No Sex, Please, We're British (was ethics in the WW )

o_caipora o_caipora at yahoo.com
Tue Oct 21 21:00:49 UTC 2003


No: HPFGUIDX 83282

I'm fairly sure one of Rowling's sources is Kipling's "Stalky & Co". 
Set in a boarding school, has a Trio, etc.

Out of copyright, it's available online. The chapter most on-topic to 
this discussion is available here:
http://whitewolf.newcastle.edu.au/words/authors/K/KiplingRudyard/prose
/DebtsandCredits/unitedidolaters.html

Kipling was of course Victorian. Even so, his meaning is clear. 
Here's a dialog between the Head and the Chaplain:
---
`And he doesn't approve of Our institutions? You say he is On the 
Track—eh? He suspects the worst? ` 

The School Chaplain nodded. 

`We-ell. I should say that that was the one tendency we had not 
developed. Setting aside we haven't even a curtain in a dormitory, 
let alone a lock to any form-room door—there has to be tradition in 
these things.' 

`So I believe. So, indeed, one knows. And—'tisn't as if I ever 
preached on personal purity either.' 
---

Hogwarts of course has curtains even on beds, and students never seem 
to have any trouble getting together out of sight of teachers.

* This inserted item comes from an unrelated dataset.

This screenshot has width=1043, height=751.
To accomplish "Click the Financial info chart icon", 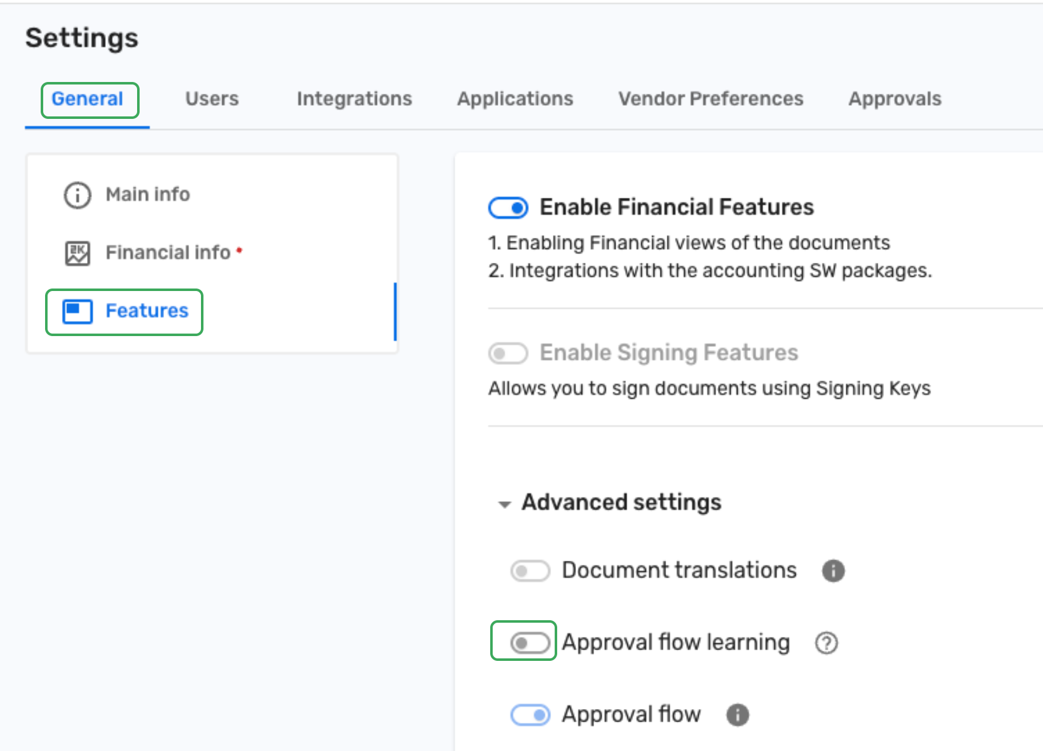I will click(78, 253).
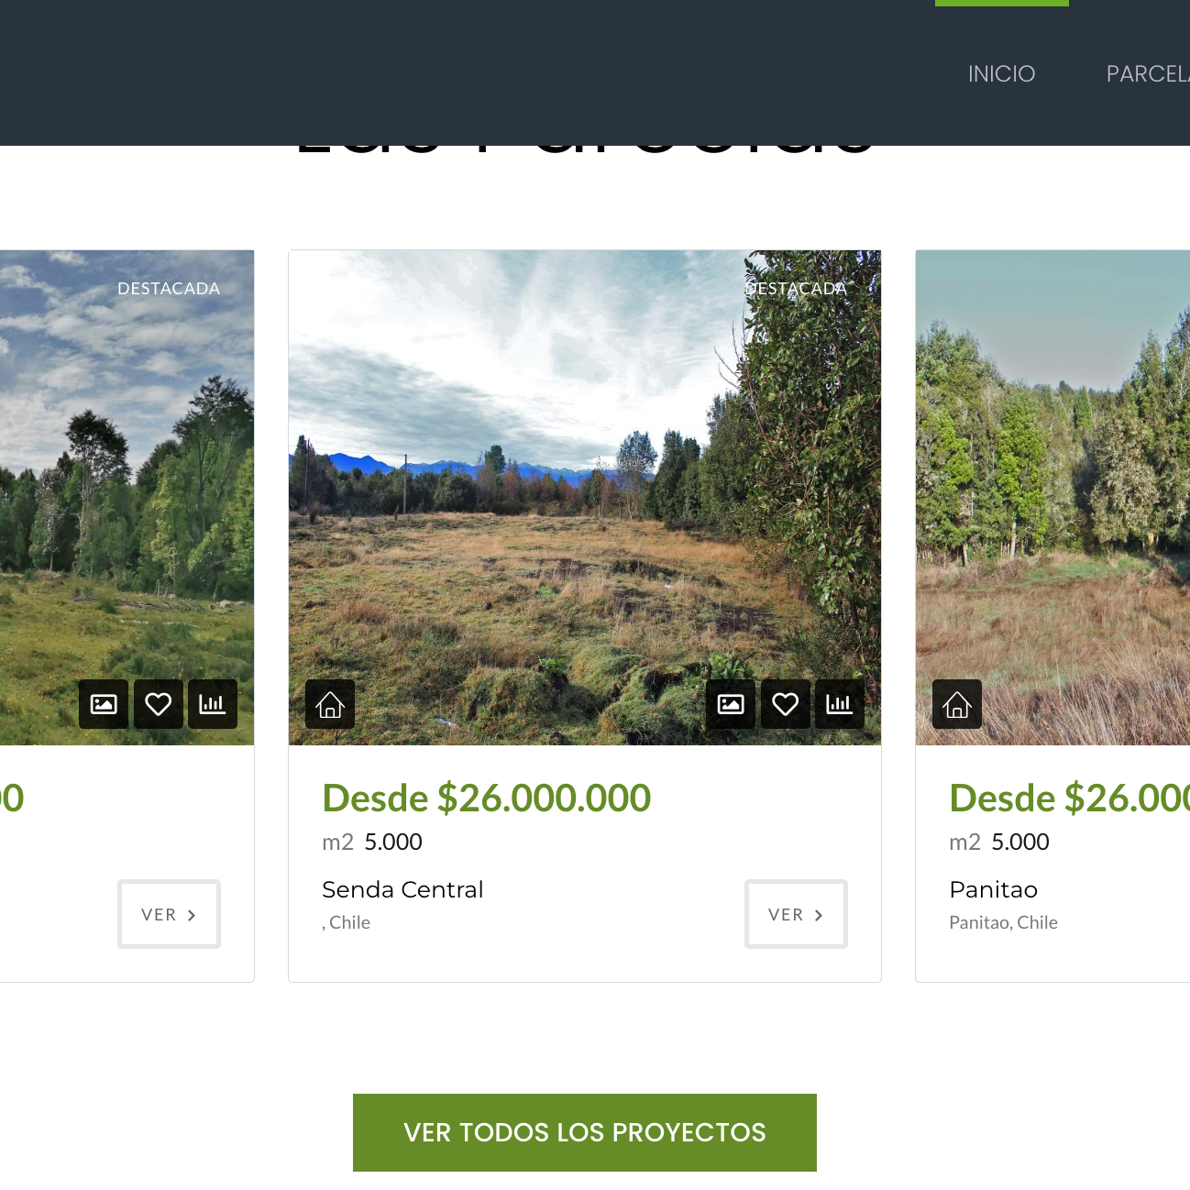Open the Panitao property title link
Screen dimensions: 1190x1190
[x=994, y=889]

I wouldn't call Rowling entirely reticent. When Harry is in the 
Prefect's Bath, Millicent peeks at him.  St. Augustine tells us 
that "the spirit is willing but the flesh is weak." If even a spirit 
cannot withstand a bit of sexual curiosity, what can we assume of 
flesh in the grip of adolescent hormones?

Recall too the mandrakes, and their marks of maturation: acne, wild 
parties, and finally moving into each other's pots. Surely there 
aren't two ways for an adult to read that - though readers too young 
to understand will miss the meaning.

The author of the original Hardy Boys books, Leslie McFarlane, says 
in his autobiography ("Ghost of the Hardy Boys" - read it if you can 
find it) that the lack of sex was stifling. He says he always wanted 
to send the Dana sisters (girl detectives) and the Hardy boys 
together into one of the many abandoned houses abounding in Bayport, 
as "It might have done the four of them no end of good." 

Lastly, I recently read somewhere that at Eton, a boy who is caught 
in bed with a girl is expelled. If he's caught in bed with a boy, 
he's suspended.

Can any British readers shed some light on this?